Harry la había escuchado con una sonrisa, pero de repente se puso muy serio.
—¿Qué quieres decir con eso? —preguntó con brusquedad.
—Si lo habías aprendido con otra chica, sólo eso. —Brenda se sorprendió ante el brusco cambio de humor—. ¿Qué has pensado que quería decir?
—¿Otra chica? —Harry aún tenía el rostro ceñudo, pero su expresión cambió: primero a una sonrisa triste, luego divertida, y finalmente una carcajada—. ¡Otra chica! —repitió con una risa estrepitosa—. ¿Cuándo, a los once años?
Brenda, aliviada, rió con él.
—Eres divertido —dijo.
—¿Sabes que tengo la sensación de que la gente me ha dicho eso toda la vida, que soy divertido? Y en realidad no lo soy. Dios sabe que a veces quisiera aprender a serlo, saber divertirme y hacer bromas. Pero es como si no tuviera tiempo, como si no lo hubiera tenido nunca. ¿No has tenido en algunas ocasiones la sensación de que si no te ríes pronto estallarás? A mí me sucede, te lo puedo jurar.
Ella hizo un gesto de desaliento.
—A veces pienso que nunca te comprenderé. Y otras creo que tú no quieres que lo haga. —Brenda suspiró—. Me gustaría que me quisieras tanto como yo a ti.
Él se puso de pie, la ayudó a levantarse y la besó en la frente; era su manera de cambiar de tema.
—Ven, vayamos caminando por la playa hasta Hartlepool. Puedes tomar el autobús a Harden allí.
—¡Pero nos llevará todo el día!
—Nos detendremos a tomar un café en la playa de Crimdon —dijo Harry—. Luego podemos nadar un rato en la playa de arena que queda un poco más allá. Y después iremos a mi casa. Puedes quedarte hasta la noche si quieres… a menos que tengas otros planes.
—No, no los tengo. Tú lo sabes… pero…
—¿Pero qué?
De repente, Brenda se sintió acongojada, ansiosa.

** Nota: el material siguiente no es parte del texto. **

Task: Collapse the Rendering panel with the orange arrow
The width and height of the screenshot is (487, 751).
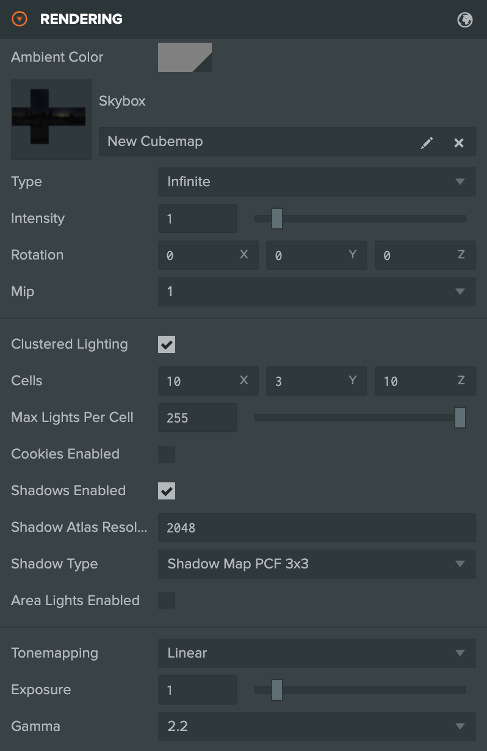Action: point(20,20)
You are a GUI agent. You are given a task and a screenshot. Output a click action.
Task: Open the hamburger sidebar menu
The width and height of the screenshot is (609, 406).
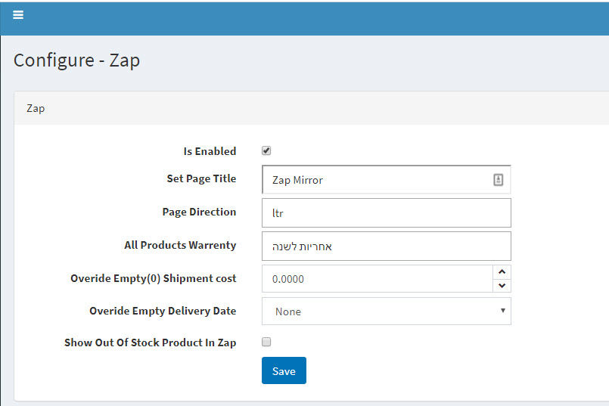point(18,15)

—Harry, ¿qué va a ser de nosotros?
—¿Qué quieres decir?
—¿Me quieres?
—Creo que sí.
—¿Pero no estás seguro de ello? Quiero decir, yo sé que te quiero.

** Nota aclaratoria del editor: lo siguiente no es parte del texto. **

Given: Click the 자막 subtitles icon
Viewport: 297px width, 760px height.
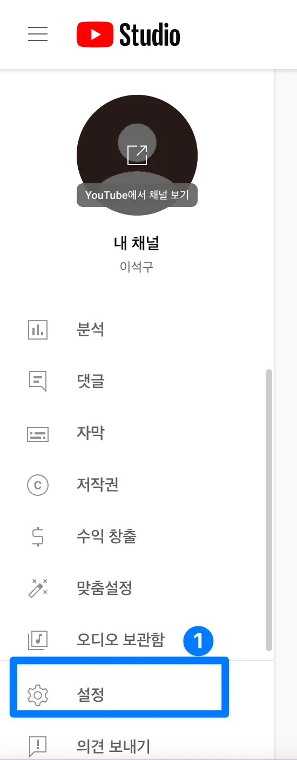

Comenzaron a caminar por las dunas, acercándose a la zona de arenas húmedas, donde el mar se retiraba. En el agua había algunos nadadores, pero no demasiados; la playa estaba sucia con los detritos de las minas de carbón del norte, un problema que había comenzado hacía un cuarto de siglo y se había agravado con el tiempo. Unos camiones negros se arrastraban con dificultad junto al borde del mar, mientras varios equipos de hombres recogían con palas los trozos de carbón que había dejado la marea como si fuera oro negro. Pocos kilómetros más al sur, la playa estaba algo más limpia; pero hasta Seaton Carew el carbón y los depósitos de escoria arruinaban las arenas blancas. Y todavía más al sur la contaminación era mucho más escasa, pero como las minas estaban poco menos que agotadas, muy pronto la naturaleza se encargaría de que las cosas volvieran a su cauce. Aun así, pasaría bastante tiempo hasta que las playas recuperaran su anterior belleza, y tal vez no lo consiguieran nunca.
—Sí —respondió al fin Harry—. Creo que te quiero. Mejor dicho, sé que te quiero. Sólo que tengo muchas cosas en la cabeza. ¿Tú piensas que no te demuestro mi afecto? No sé qué querrías que te dijera, y no tengo tiempo para pensar cosas bonitas y decírtelas.
Ella lo cogió muy fuerte del brazo, y se apretó más contra él mientras caminaban.
—No tienes que decirme nada. Pero me entristecería tanto que lo nuestro se terminara…
—¿Y por qué habría de terminar?
—No lo sé, pero me preocupa. Me parece que lo nuestro no va a ninguna parte. Mis padres también están preocupados…
—Ya —asintió él, taciturno—. Te refieres al matrimonio, ¿verdad?
—No, no exactamente —suspiró Brenda—. Ya sé lo que piensas de eso, que es muy pronto, y somos demasiado jóvenes. Estoy de acuerdo contigo. Y creo que mi padre y mi madre piensan como nosotros. Sé que a ti te gusta mucho estar solo; y es verdad que somos muy jóvenes.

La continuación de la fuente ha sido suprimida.